- **Exercise description**
Put the records from the line containing "at (1334, 36)." through the line containing "coordinates (278, 407)." into a JSON list of strings, with one string per line and any blank lines left out.
*** Given data
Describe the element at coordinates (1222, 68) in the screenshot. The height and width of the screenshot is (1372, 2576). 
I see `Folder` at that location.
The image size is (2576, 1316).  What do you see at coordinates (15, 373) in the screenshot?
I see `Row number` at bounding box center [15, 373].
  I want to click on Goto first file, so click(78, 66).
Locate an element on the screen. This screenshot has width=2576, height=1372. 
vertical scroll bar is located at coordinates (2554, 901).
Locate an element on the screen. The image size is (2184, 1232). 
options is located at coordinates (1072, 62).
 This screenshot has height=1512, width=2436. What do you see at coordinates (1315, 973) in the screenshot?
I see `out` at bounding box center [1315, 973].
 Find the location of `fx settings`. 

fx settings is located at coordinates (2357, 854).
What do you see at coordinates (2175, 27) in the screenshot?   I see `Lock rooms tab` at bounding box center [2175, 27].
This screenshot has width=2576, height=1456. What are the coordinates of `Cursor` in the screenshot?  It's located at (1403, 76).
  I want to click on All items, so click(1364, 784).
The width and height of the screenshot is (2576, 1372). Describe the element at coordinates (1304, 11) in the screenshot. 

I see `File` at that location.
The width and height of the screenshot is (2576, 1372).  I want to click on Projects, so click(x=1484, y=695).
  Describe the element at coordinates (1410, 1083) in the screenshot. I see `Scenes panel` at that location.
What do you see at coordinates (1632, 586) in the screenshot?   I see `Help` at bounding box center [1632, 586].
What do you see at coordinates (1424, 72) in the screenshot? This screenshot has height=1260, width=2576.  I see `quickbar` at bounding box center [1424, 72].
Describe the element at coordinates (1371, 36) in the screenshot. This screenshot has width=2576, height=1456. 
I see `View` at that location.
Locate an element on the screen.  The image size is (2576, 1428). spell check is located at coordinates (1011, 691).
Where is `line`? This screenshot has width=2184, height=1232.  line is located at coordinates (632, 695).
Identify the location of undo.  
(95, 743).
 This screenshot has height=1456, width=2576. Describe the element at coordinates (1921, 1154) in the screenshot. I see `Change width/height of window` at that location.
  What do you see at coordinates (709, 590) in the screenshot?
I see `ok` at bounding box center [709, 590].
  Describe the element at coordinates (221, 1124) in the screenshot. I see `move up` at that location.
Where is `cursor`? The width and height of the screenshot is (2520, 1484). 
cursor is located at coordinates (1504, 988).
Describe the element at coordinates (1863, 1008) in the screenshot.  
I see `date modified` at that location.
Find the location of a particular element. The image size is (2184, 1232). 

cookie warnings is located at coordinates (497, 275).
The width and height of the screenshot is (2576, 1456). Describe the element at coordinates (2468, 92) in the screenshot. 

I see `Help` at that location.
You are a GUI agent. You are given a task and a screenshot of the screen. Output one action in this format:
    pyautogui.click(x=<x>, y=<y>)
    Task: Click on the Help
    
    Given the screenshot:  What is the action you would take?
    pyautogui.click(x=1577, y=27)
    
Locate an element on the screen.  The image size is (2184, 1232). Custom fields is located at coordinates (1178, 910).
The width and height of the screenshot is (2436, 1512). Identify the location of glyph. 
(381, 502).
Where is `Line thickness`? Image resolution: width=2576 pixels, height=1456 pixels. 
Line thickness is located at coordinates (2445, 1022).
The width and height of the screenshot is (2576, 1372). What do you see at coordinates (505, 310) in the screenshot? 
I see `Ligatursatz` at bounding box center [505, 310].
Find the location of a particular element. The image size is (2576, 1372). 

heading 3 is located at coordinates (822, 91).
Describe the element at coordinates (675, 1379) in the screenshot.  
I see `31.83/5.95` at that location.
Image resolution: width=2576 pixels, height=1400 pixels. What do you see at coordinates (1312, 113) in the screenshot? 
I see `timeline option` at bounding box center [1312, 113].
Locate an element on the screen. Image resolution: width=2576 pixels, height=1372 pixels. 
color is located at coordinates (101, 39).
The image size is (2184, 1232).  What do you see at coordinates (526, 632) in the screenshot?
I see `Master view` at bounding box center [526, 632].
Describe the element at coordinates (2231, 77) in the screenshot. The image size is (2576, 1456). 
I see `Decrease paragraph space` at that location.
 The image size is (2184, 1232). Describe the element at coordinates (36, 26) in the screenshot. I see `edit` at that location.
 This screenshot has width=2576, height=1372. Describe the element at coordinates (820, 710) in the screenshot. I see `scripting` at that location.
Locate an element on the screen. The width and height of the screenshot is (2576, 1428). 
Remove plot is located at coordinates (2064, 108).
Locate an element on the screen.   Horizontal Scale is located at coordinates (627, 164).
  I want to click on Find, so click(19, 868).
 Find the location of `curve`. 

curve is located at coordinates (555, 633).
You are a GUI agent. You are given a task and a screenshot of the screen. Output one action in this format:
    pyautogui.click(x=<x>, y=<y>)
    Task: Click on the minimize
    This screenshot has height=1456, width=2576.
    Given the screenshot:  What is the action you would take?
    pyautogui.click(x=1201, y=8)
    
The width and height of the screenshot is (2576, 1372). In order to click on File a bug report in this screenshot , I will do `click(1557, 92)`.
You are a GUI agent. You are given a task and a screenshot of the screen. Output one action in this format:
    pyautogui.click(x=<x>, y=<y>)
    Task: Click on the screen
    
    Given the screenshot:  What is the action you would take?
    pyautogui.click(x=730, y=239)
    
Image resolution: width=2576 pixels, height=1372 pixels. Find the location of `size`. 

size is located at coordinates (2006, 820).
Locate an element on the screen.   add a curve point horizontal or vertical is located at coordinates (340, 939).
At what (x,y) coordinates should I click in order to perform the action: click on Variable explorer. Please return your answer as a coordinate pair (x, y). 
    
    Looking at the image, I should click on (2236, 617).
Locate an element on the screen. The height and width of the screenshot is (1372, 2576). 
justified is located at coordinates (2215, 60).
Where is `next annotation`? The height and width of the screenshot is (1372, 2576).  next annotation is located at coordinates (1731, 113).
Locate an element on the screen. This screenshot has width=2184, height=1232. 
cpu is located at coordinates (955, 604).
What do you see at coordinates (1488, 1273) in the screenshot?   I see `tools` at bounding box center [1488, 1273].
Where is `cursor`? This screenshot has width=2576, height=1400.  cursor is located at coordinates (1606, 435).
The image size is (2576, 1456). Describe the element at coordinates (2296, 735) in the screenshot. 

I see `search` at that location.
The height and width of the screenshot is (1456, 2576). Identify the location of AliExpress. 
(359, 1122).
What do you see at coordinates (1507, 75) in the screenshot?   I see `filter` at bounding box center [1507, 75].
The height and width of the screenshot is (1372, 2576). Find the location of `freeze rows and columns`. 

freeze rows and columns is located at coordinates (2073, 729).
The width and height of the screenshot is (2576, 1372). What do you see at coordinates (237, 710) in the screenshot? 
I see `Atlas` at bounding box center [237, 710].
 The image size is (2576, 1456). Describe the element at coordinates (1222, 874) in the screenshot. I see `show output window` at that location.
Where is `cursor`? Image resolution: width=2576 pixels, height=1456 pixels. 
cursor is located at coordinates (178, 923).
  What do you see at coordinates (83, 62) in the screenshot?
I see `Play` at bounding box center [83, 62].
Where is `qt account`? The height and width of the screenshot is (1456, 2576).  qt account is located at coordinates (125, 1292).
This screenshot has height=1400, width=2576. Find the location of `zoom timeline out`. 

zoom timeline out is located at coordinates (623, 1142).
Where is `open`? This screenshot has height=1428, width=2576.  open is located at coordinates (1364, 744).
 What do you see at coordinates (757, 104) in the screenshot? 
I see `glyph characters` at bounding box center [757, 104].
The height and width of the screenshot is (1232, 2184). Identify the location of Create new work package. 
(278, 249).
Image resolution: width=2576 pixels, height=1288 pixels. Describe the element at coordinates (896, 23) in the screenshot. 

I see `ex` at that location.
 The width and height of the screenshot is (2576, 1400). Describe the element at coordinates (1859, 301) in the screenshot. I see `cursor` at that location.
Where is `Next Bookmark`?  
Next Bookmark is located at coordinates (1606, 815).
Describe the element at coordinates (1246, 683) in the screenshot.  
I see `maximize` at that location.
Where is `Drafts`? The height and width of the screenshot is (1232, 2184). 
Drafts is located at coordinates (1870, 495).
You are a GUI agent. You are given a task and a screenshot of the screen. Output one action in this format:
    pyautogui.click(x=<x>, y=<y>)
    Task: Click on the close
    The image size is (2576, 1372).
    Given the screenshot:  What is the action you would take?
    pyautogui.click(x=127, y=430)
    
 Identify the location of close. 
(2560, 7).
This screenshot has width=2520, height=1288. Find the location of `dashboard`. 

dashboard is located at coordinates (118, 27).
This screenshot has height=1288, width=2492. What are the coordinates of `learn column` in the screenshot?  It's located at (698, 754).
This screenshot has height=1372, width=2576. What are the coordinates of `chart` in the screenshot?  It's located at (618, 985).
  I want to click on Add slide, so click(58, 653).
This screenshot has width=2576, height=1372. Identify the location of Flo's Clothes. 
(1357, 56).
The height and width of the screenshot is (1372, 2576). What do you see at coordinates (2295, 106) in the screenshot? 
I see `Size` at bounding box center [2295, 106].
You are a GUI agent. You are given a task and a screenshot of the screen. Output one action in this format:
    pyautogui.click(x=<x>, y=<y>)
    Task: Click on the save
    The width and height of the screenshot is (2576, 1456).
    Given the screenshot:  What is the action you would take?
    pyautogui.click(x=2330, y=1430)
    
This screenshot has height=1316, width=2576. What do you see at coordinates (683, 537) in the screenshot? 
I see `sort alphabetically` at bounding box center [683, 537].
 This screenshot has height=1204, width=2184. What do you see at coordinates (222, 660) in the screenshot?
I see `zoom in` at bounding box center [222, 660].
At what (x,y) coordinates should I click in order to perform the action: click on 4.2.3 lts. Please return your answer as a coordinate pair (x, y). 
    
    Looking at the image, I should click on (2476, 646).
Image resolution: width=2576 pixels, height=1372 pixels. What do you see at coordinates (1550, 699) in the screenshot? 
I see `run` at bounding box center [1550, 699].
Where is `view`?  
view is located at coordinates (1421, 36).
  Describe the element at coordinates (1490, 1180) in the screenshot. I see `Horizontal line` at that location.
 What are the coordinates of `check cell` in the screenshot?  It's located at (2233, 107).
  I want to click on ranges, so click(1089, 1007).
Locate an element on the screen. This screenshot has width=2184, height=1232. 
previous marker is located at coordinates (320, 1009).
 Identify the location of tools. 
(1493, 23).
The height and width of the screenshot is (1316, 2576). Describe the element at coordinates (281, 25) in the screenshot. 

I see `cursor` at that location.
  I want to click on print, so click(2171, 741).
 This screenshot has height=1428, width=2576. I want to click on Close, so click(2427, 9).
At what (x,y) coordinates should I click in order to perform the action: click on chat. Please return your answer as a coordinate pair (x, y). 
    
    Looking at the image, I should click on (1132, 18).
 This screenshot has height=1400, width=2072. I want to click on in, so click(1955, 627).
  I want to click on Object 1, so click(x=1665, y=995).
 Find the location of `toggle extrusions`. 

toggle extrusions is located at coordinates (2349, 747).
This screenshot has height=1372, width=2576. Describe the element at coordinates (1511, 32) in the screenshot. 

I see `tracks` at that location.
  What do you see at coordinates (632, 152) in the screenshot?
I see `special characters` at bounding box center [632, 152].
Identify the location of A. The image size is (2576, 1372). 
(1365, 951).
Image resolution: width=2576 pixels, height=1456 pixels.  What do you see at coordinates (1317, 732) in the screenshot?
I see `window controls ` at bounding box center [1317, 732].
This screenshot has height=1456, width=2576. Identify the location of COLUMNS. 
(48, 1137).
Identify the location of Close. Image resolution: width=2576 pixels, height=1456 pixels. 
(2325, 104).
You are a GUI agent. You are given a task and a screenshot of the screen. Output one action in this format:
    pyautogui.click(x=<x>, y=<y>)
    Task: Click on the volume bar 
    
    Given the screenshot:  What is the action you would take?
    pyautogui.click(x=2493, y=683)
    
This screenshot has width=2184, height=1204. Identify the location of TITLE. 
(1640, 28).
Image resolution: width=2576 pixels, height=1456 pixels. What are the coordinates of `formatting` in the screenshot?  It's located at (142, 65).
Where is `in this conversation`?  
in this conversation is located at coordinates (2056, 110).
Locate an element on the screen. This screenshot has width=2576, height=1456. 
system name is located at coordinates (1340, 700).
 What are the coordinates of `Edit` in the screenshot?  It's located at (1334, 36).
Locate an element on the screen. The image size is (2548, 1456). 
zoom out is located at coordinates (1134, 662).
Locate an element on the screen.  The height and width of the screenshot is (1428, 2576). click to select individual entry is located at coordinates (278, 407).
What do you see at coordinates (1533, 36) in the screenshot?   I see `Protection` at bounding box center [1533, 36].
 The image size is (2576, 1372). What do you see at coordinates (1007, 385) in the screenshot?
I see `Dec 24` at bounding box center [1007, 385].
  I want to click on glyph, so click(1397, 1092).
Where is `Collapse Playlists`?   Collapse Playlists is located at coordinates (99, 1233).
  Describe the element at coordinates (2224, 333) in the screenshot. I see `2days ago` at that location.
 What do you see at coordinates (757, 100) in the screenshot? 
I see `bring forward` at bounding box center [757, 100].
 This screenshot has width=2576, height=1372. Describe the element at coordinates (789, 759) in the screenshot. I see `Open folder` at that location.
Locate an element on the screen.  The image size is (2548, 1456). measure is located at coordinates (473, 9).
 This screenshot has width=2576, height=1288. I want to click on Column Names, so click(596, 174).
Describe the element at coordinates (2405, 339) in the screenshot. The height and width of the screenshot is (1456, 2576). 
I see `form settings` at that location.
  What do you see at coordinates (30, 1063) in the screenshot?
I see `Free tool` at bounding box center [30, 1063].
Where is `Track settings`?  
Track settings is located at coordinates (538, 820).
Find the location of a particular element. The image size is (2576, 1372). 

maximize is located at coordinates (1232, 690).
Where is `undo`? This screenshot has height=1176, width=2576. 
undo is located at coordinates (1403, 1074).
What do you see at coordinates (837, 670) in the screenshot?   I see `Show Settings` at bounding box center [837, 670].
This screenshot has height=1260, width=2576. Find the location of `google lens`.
******
- **Written reply**
[
  " What are the coordinates of `Edit` in the screenshot?  It's located at (1334, 36).",
  "Locate an element on the screen. The image size is (2548, 1456). ",
  "zoom out is located at coordinates (1134, 662).",
  "Locate an element on the screen.  The height and width of the screenshot is (1428, 2576). click to select individual entry is located at coordinates (278, 407)."
]